Book 49 - kitty, kitty, kitty

Nov 08, 2007 08:28

My Cat Spit McGee - Willie Morris

Our family Dalmatian adopted me the moment I arrived from the hospital as a weak newborn. Born prematurely, I didn't have the lung capacity to cry loudly, so Dottie would lie under my crib and alert people when I was in need.

And so it began. I have no memory of my life when a beloved dog didn't play a central role.

Cats had their own odd part. In kindergarten, my teacher had assigned us to write a sentence that finishes the story, "One day I found a kitten outside. I took it in the house and ... "

I think I remain the only 5-year-old in history who had to talk to a shrink for writing, "and my mom grabbed it and flushed it down the toilet."

Clearly, like Morris, I grew up ensconced in dog culture. Cats were an annoyance and disgusting. And yes, my mother really did threaten to flush even a cute kitten, should I dare bring it into her home.

That I could be without a dog now, and actually share a home with a cat, baffles me beyond words. This is not the life I have ever prepared to live.

Morris, using the same lush Mississippi backdrop as his better-known "My Dog Skip," finds himself in that same puzzled space.

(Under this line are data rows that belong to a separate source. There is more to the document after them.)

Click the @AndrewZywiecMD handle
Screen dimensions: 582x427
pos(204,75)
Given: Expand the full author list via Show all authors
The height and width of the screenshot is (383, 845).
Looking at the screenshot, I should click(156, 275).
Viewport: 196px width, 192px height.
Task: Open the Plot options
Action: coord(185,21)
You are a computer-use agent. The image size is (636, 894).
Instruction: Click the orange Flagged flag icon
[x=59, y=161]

An affirmed dog man, he seriously debates whether to marry his second wife when he discovered she is a Cat Woman. She changes him, and readies him for Spit, the tiny kitten with one blue eye and one gold eye whose life he saves and shares.

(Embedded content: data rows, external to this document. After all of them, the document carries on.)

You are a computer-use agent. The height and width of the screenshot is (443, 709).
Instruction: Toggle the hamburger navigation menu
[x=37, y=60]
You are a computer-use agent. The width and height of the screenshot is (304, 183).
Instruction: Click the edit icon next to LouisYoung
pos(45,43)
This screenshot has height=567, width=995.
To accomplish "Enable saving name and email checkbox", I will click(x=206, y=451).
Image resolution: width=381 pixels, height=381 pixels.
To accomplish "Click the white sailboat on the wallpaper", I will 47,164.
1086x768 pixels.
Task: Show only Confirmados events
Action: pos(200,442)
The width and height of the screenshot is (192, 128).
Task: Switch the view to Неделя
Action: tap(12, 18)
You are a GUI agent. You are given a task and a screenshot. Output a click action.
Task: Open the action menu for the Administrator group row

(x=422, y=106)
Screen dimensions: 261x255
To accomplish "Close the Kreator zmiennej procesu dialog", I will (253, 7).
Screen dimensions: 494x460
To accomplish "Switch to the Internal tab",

I was right there with Morris as he tried to decipher cat moods, teach the cat tricks and finally figure out a way to convince Spit to agree to wear a leash.

But after a lifetime of cat hating, Morris veers into territory I've not yet seen with his sentimental recollection. I dont' see emotion or longing in my cat's blank stare, for instance. And I've never met any cat I would describe as bonded to humans the way any dog can be.

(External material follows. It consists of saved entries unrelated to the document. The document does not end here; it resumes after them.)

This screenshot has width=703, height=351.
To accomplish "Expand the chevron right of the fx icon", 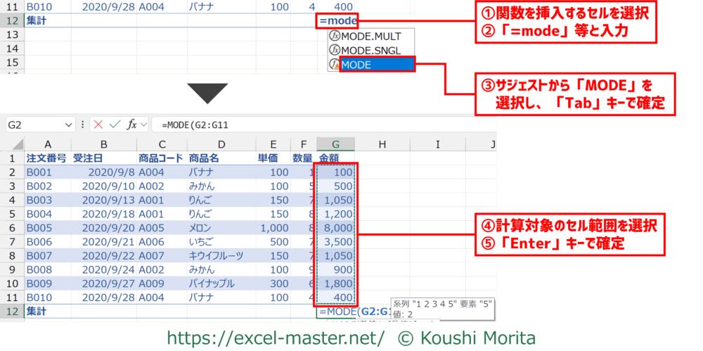I will (144, 125).
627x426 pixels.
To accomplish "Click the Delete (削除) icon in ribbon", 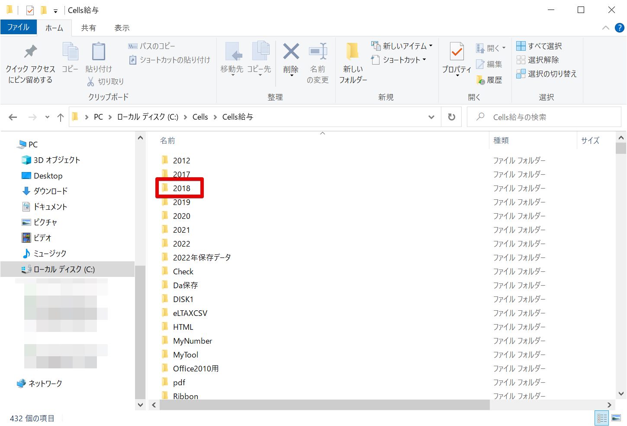I will coord(291,52).
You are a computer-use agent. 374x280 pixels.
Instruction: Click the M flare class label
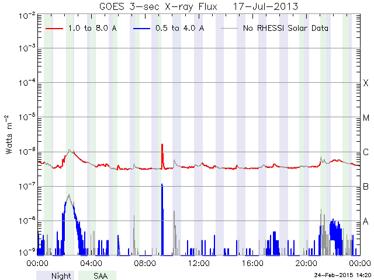coord(366,118)
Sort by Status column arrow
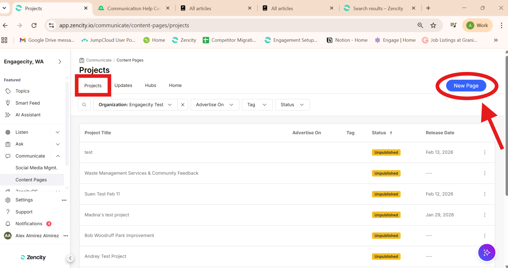This screenshot has width=508, height=268. point(391,133)
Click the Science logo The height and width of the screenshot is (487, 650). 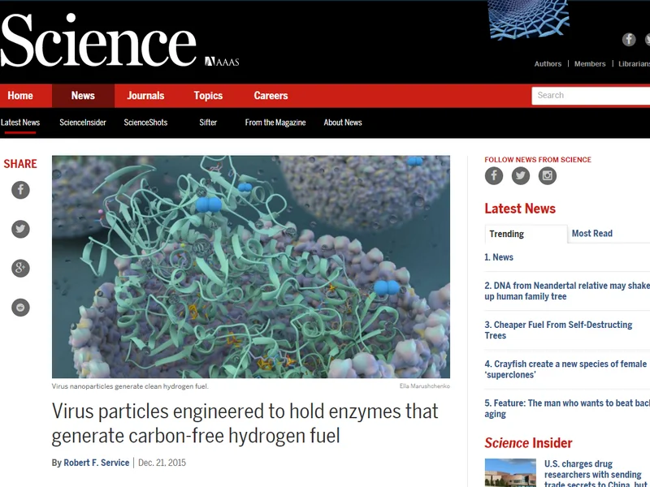tap(99, 41)
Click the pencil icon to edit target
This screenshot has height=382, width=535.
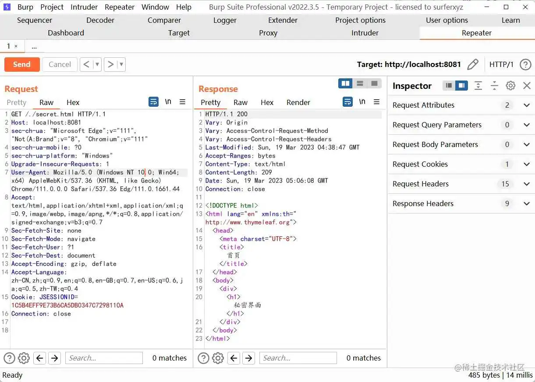click(473, 64)

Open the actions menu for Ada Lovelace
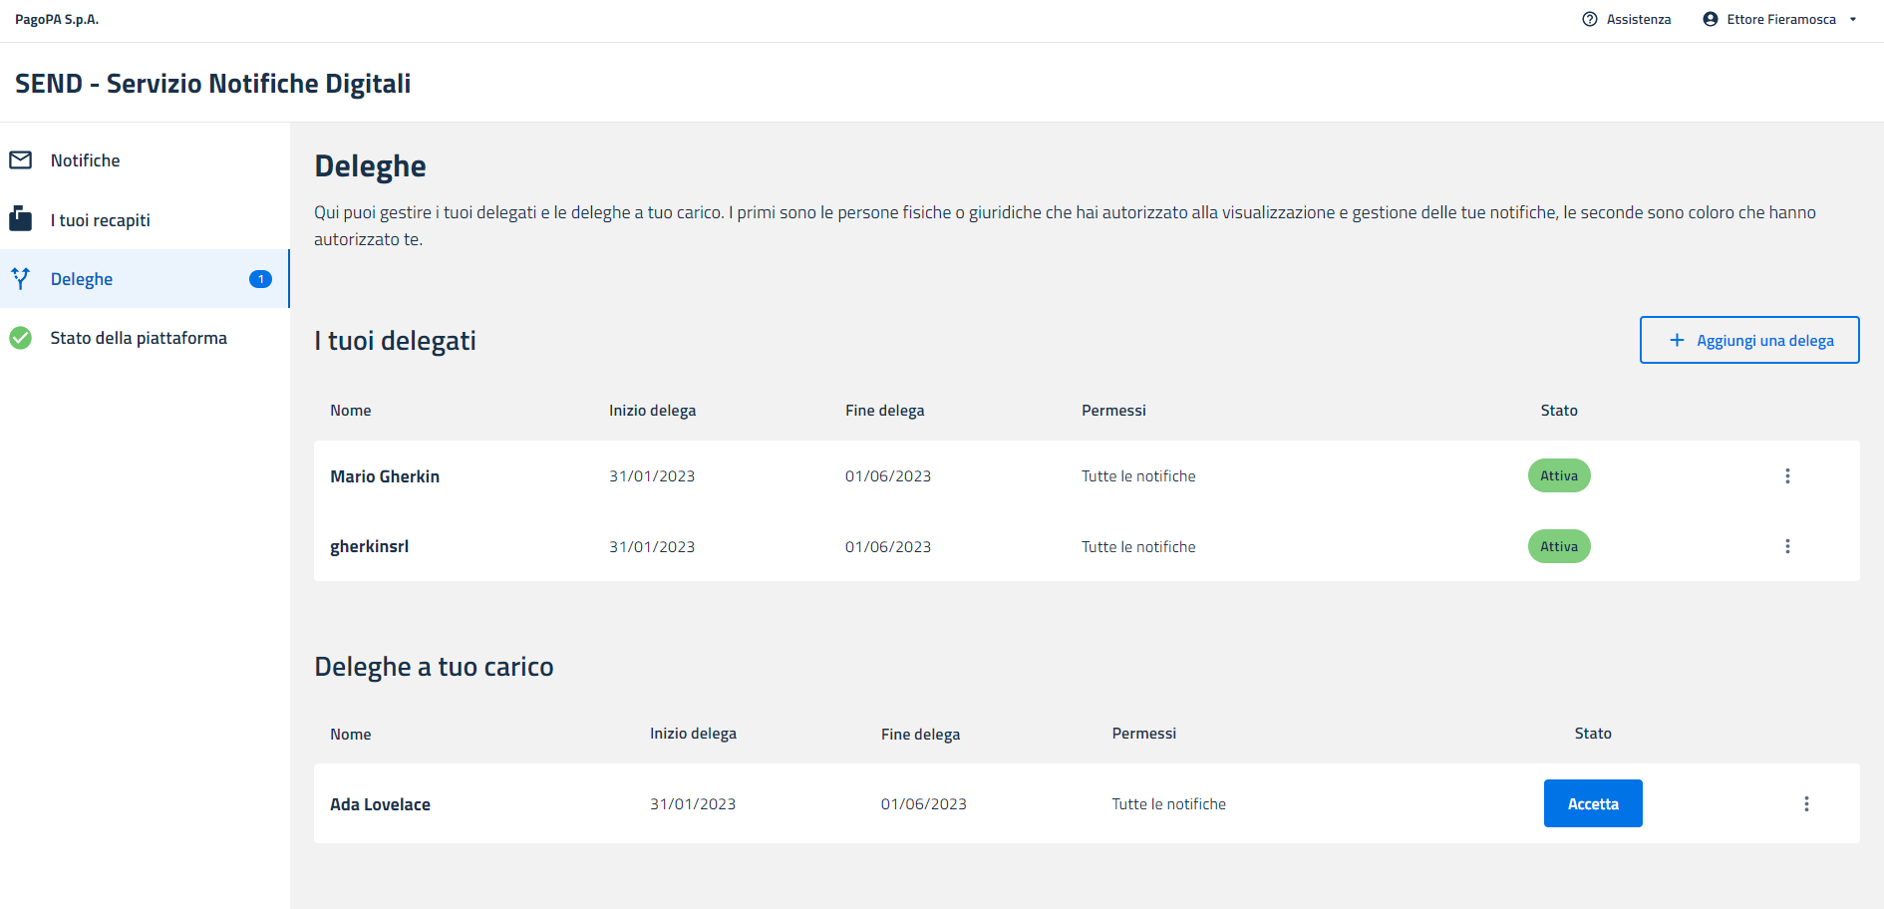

The second half the book takes on a more somber tone, as Morris gently begins to write as a man looking toward death. He brings Spit with him to visit his father's grave and finally say aloud that he loved the man. The leashed cat accompanies on visits to old haunts, as he talks to the cat about what might be ahead.

The book was published posthumously, but it reads as if Morris was aware his premature end was coming.

"Without wishing to sound histronic, the birth of Spit ... evoked for me a reserve of continuity, of the generations, of life passing on life, of the cycles."

Perhaps a dog is the boundless love that should greet you in this world, and a reserved cat should be there with you in the end.